Because of a dominant Eastern Conference run in the spring of 2015, Tristan Thompson and his reps decided he was a max player. The Rich Paul group tried to hold the Cavs hostage until they surveyed the landscape and finally figured out no one was going to leverage their roster so Thompson could get a fatter payday, one he didn’t deserve. The Paul group came down to earth a little and settled on a $82 million dollar deal which would keep the Toronto native in a Cavs uniform until the end of LeBron James career (if LeBron doesn’t bolt to L.A. first).
Make no mistake, $82 mil was a grotesque amount of money for a player whose career highs are 11.7 points and 9.4 rebounds. Four out of his six NBA seasons, Thompson has averaged less than thirty minutes a game. This season, he scored 9 points or less 47 times. But he had 10+ rebounds 37 times.
Thompson is a specialist, a nose for the ball rebounder with innate instincts around the rim. Most of what he does will never find its way to a boxscore. They are the details that in the last five minutes win the game or lose the game: boxing out, offensive boards, rotating to the weak side, shot blocking, hustle, fire, intensity, will.

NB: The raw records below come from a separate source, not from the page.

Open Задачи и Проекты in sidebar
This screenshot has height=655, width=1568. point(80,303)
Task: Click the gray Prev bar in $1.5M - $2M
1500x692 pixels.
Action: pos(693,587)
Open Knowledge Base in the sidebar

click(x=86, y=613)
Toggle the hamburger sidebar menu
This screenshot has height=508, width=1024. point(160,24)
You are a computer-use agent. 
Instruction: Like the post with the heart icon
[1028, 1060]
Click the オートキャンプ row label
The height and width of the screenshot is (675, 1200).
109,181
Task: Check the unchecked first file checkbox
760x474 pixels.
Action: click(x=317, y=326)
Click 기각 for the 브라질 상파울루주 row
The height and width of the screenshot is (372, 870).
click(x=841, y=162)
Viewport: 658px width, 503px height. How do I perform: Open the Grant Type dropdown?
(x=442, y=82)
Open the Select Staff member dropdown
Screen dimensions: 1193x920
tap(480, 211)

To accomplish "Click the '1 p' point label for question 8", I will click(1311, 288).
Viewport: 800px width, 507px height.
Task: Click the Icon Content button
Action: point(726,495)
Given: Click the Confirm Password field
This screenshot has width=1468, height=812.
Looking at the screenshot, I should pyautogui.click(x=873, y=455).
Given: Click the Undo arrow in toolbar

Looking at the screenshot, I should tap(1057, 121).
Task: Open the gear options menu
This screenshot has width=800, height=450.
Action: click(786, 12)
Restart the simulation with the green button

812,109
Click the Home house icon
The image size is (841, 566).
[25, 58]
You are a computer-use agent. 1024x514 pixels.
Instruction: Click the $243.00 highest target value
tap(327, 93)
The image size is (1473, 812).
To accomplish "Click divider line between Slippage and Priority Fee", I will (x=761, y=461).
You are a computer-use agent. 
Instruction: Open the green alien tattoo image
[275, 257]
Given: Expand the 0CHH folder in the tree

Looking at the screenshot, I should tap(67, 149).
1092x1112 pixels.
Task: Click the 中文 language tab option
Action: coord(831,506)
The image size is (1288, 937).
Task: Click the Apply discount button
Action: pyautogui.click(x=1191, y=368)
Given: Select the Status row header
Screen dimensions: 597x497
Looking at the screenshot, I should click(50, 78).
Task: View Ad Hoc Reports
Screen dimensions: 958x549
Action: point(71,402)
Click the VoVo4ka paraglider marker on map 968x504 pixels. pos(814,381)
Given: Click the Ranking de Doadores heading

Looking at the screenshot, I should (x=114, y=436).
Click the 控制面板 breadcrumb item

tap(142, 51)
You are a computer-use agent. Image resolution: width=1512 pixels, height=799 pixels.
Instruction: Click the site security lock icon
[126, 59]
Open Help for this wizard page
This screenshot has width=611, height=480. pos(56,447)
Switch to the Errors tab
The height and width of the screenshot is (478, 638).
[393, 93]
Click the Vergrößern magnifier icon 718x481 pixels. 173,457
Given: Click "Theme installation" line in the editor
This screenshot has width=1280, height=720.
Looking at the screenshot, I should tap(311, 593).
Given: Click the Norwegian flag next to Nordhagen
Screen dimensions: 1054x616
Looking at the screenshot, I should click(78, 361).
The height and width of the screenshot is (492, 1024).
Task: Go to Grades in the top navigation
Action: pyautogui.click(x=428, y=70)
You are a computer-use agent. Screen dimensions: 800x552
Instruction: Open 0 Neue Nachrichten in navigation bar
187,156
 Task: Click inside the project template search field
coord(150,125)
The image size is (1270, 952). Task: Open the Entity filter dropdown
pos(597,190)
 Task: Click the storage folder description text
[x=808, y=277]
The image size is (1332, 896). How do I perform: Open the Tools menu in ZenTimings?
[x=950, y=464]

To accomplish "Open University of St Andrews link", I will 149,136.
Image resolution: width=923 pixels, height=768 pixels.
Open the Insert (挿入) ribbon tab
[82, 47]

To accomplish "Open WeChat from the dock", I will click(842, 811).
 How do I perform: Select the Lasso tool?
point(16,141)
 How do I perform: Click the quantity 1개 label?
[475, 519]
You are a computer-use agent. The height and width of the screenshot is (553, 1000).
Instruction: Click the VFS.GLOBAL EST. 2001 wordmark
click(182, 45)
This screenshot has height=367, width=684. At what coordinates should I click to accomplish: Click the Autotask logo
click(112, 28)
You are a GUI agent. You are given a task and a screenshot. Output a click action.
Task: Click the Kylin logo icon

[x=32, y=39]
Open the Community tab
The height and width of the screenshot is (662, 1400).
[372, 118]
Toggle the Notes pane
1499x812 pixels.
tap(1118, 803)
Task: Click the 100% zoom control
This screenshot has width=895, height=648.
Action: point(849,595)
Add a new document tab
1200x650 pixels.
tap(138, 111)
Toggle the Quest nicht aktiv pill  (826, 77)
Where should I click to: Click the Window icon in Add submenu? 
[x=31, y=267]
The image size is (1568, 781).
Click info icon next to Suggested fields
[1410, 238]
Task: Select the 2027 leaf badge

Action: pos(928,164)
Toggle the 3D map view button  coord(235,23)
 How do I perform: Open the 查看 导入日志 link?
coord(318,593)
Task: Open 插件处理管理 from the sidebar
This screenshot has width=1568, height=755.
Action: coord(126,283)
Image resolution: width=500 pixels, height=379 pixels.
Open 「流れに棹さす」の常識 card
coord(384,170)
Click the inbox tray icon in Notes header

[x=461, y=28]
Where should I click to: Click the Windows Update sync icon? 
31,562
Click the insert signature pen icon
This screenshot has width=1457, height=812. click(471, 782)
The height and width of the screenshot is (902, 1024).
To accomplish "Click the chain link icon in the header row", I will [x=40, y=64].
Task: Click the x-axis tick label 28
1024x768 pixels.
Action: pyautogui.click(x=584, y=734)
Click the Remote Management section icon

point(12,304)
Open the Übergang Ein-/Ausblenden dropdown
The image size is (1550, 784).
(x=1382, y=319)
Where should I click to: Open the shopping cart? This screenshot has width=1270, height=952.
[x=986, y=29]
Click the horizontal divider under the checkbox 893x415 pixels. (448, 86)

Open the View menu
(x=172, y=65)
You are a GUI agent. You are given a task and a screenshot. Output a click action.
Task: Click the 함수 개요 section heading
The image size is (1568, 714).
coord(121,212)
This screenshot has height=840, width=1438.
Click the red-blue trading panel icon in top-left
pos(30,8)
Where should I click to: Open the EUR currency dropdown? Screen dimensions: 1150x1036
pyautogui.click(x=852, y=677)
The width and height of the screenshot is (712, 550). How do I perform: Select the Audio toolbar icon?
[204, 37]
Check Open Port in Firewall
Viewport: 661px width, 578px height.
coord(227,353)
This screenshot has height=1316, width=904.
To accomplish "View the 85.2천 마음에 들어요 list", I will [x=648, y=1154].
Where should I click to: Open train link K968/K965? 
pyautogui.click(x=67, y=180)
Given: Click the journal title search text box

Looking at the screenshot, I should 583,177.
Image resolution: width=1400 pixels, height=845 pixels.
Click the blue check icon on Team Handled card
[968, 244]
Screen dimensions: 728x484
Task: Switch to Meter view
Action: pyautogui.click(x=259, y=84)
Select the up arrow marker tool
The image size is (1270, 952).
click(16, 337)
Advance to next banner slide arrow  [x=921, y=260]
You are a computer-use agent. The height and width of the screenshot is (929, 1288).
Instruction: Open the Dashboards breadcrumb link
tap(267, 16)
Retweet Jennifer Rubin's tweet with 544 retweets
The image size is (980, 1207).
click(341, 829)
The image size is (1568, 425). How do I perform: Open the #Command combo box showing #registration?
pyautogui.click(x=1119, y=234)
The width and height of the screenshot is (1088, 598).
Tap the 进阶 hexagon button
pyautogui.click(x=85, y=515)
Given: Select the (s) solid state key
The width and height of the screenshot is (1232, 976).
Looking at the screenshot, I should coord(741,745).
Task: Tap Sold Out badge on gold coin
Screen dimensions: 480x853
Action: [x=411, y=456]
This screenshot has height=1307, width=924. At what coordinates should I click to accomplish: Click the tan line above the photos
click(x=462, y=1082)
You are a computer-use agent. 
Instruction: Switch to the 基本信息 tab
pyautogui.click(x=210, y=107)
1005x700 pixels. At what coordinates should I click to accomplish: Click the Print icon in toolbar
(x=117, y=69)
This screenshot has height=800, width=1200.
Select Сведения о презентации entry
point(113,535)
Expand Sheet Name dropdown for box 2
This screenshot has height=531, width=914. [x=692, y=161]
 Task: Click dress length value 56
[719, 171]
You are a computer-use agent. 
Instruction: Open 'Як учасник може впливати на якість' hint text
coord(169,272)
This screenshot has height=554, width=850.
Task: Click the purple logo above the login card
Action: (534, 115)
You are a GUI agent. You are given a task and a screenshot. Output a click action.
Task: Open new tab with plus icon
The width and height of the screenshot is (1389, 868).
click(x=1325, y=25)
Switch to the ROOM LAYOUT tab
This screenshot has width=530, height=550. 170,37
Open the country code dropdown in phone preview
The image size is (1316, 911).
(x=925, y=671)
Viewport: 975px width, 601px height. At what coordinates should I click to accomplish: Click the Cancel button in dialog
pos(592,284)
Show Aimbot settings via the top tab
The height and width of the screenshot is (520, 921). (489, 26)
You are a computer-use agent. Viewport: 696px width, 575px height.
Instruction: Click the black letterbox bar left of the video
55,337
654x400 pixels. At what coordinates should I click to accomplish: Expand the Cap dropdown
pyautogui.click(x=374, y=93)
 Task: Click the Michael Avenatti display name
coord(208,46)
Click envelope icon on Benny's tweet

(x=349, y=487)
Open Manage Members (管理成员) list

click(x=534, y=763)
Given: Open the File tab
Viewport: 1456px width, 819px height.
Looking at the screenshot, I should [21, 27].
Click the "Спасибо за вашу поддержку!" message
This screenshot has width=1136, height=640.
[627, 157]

Once the Cavs decided to go small and start Thompson at center, they ran amok in the Eastern Conference, like a bully in a crowd of scared 10 year-olds, and Thompson admits he’s not out there to score but to hustle and keep possessions alive.
Thompson had a consistent regular season. 60.0% shooting, a career high. 9.2 rebounds, the second best of his career. 1.1 blocks, a career high.
In the Finals is where Tristan Thompson has been a mess compared to last year.
|Tristan Thompson||Points||Fg %||Rebounds|
In three games of the Finals, he is shooting 36% with almost 4 rebounds. Last year in the Finals he shot 63% with a dominant 8.5 rebounds. He is playing worse. It’s not even close. He is not a $82 million dollar player. He can’t compete when the Warriors trot out seven footer JaVale McGhee.
Tonight, the most important game of the Cavs season, Thompson has to have an epic performance. Thompson is no different than the rest of the Cavs. They have been kept in check by the Warriors swarming defense of quick hands and bodies. Thompson was outrebounded in game three by Kyrie Irving. That is a humiliating stat. Furthermore, in game 3, the Cavs missed 50 shots. They had 10 offensive rebounds off of those misses, 20%. Of the 50 missed shots, Thompson pulled in 1 offensive board. It was Tristan Thompson, the ghost, who showed up in Cleveland in game 3.
He played 23 minutes on Wednesday. He played less minutes than slow, ancient Kyle Korver. Thompson is too small when the Warriors go big. He is too limited to keep on the floor because he can’t make shots at a consistent clip.
Thompson has to play big tonight. But the Cavs best hopes may be Thompson on the bench.